OpManager helps you ignore such unwarranted events. For active monitors, by configuring the "consecutive times" and "Re–arm value" in the threshold configuration screen, it allows you to ignore incidental spikes and clear the event. For passive monitoring, the suppression for such spikes is handled in the rules itself. For routine device maintenance, you can configure the "Downtime scheduler" in OpManager to suspend monitoring the devices during the maintenance window.
OpManager allows you to suppress alarms on need basis, using the "pause status polling" option. This option omes handy when you are working on a particular fault and want OpManager to stop polling the device, till the issue is resolved.
The core function of this process is to let you know about the actual problem. This can be through visual representation for the NOC administrators, trouble ticketing to helpdesk technicians and alerting remote administrators through Email or SMS.
To understand the issue and its root cause better, OpManager visualizes the performance bottlenecks through color coding of alarms, web alarms, dashboards, business views, etc. It also notifies the fault via Email, SMS, RSS feeds and Twitter. Its smartphone⁄ iPhone Graphic User Interface (GUI) helps administrators to quickly go through the alert and start troubleshooting.
For trouble ticketing, OpManager integrates with ManageEngine ServiceDesk Plus. For other help desk software, OpManager can be configured to send an email with the fault message and variables.
For faster fault resolution, the NMS should have a proprietary knowledge when handling faults. In case of any issue, the NMS should automatically run a particular command or program in a remote machine to fix it.
If it is not possible, due to some complication or error, the NMS should escalate the situation to the appropriate admin with the clear log message for next course of action.
In OpManager, for automated fault resolution, you can run self–healing scripts on the remote machine using "Run a program" or "Run a command" option. For e.g. if the hard disk is found to be running full in your MS SQL server, you can run a script to clear the transactions logs and restart the service from OpManager.
OpManager offers a wide range of troubleshooting tools that help you fix the problems in a wink. For server troubleshooting, OpManager has tools such as Remote Process Diagnostics (similar to launching a remote task manager), Device tools, ping, trace route, etc. For the network switches, OpManager provides Switch Port Mapper that maps every connected switch port. OpManager’s NetFlow Traffic Analysis module helps you analyze what type of traffic is going through a particular machine.

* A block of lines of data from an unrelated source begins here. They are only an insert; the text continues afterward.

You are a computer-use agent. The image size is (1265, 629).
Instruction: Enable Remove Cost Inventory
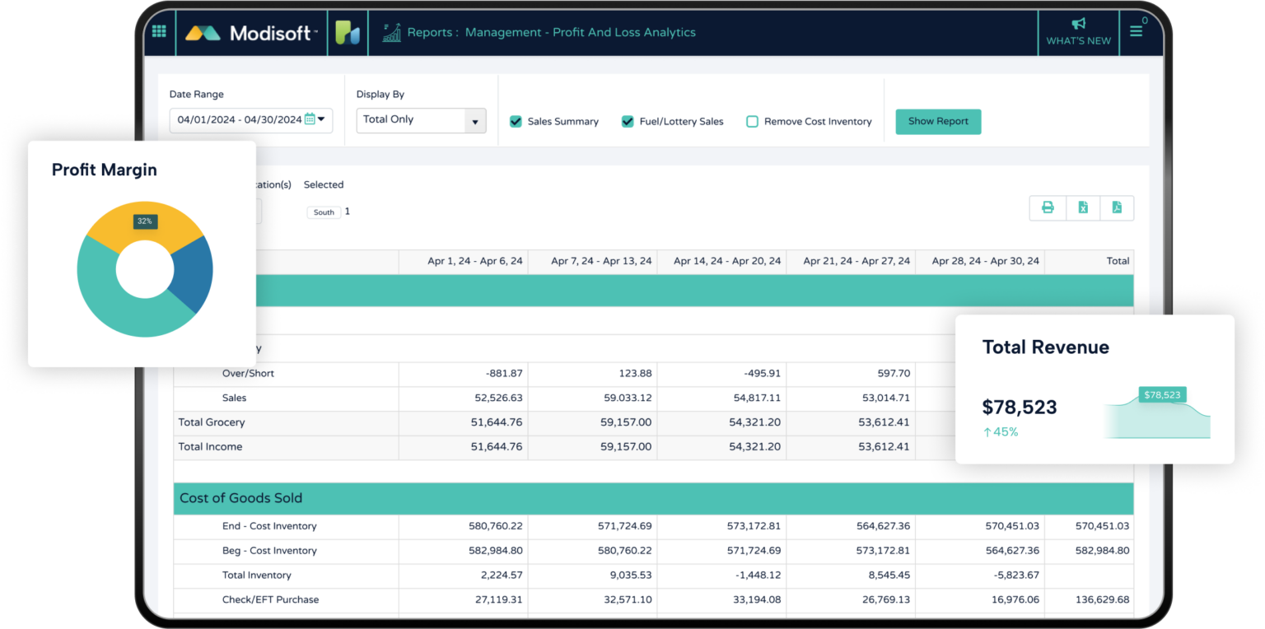tap(752, 121)
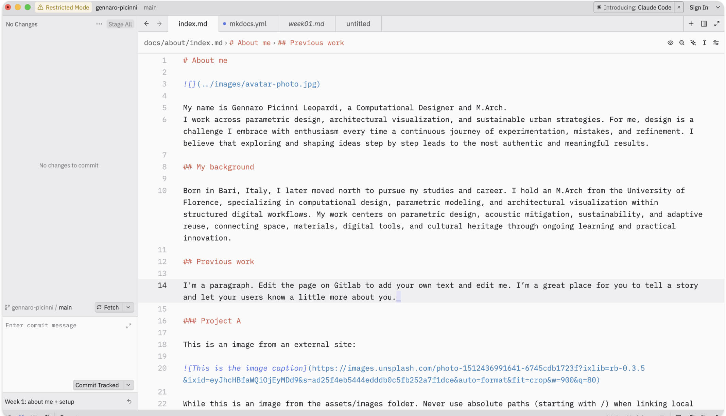726x416 pixels.
Task: Zoom the pane with expand arrows icon
Action: coord(717,24)
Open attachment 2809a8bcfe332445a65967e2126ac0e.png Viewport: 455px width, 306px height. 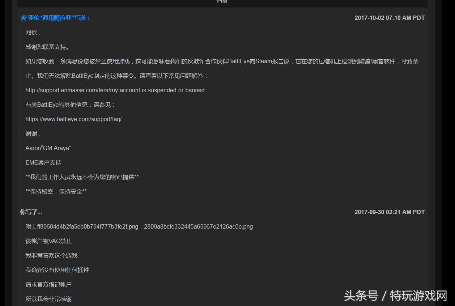(x=199, y=226)
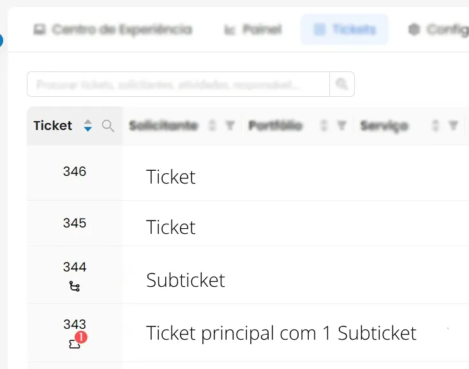The image size is (469, 369).
Task: Open the Centro de Experiência tab
Action: pyautogui.click(x=113, y=29)
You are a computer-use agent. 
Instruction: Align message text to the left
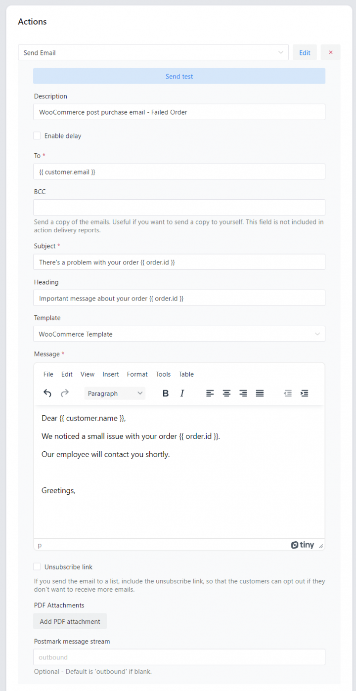coord(210,393)
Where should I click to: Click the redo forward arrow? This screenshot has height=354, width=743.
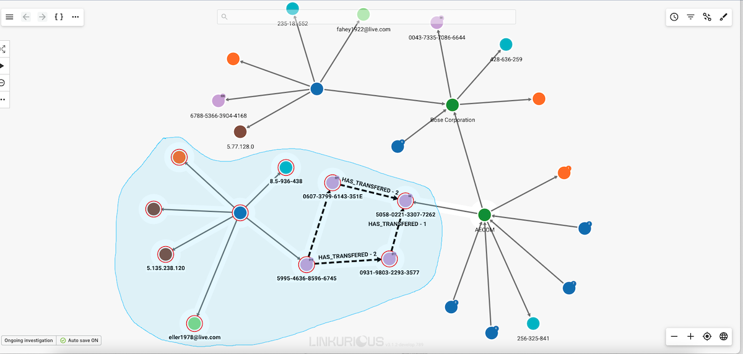tap(42, 17)
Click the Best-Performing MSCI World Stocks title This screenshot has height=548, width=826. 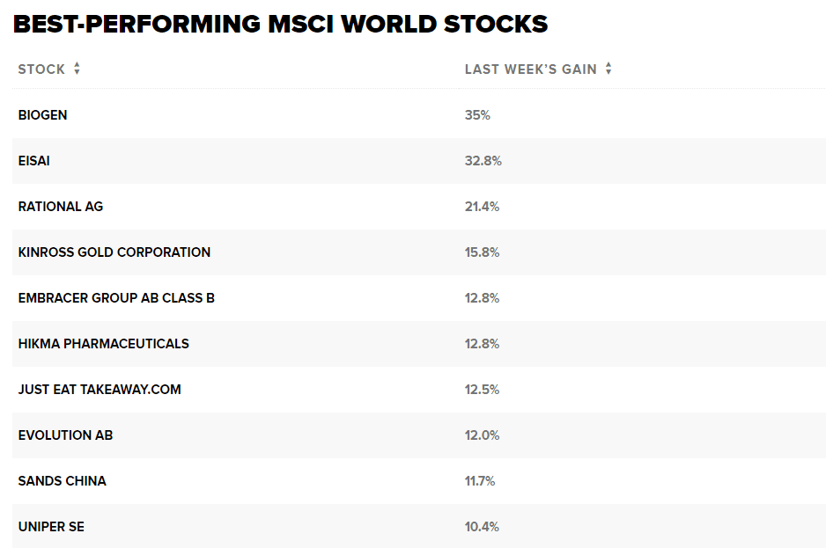pyautogui.click(x=281, y=24)
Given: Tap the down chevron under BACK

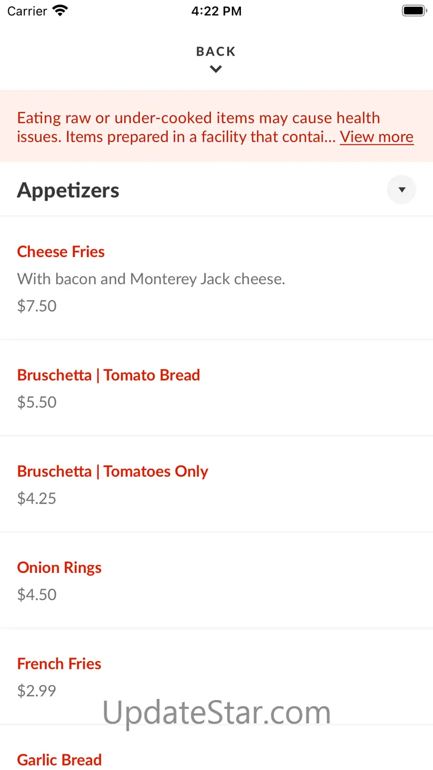Looking at the screenshot, I should [x=216, y=69].
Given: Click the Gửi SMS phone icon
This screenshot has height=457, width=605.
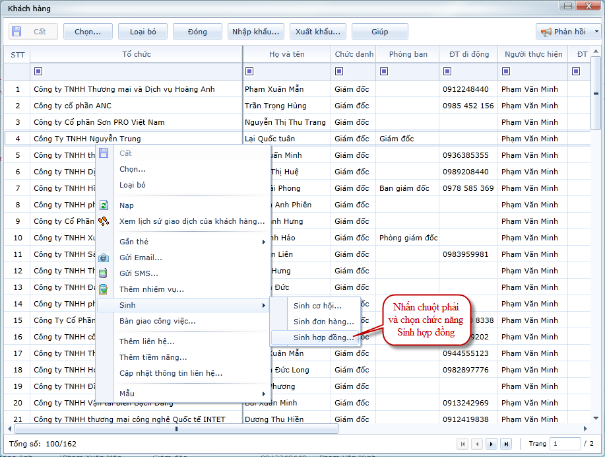Looking at the screenshot, I should pyautogui.click(x=104, y=273).
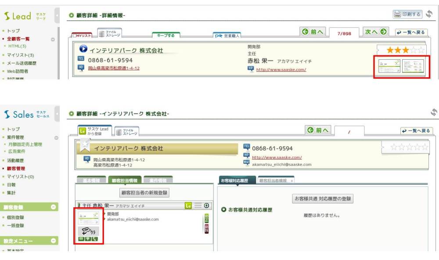Click the 印刷する print button
439x260 pixels.
click(x=407, y=14)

For WAN links, OpManager gives you a hop–wise visibility that lets you swiftly identify where the problem originated from. Usually, WAN link performance degradations are caused either due to high traffic or recent configuration changes done on the network device. OpManager’s NetFlow Traffic Analysis module helps you solve the traffic bottlenecks. You can use the NCM plug–in for the issues arising due to configuration changes. The NCM plug–in does a side–by–side comparison with the pervious configuration and restores the configuration if needed.
OpManager also includes Syslog viewer, in–built MIB browser, real–time performance graphs, etc. to manage your network better.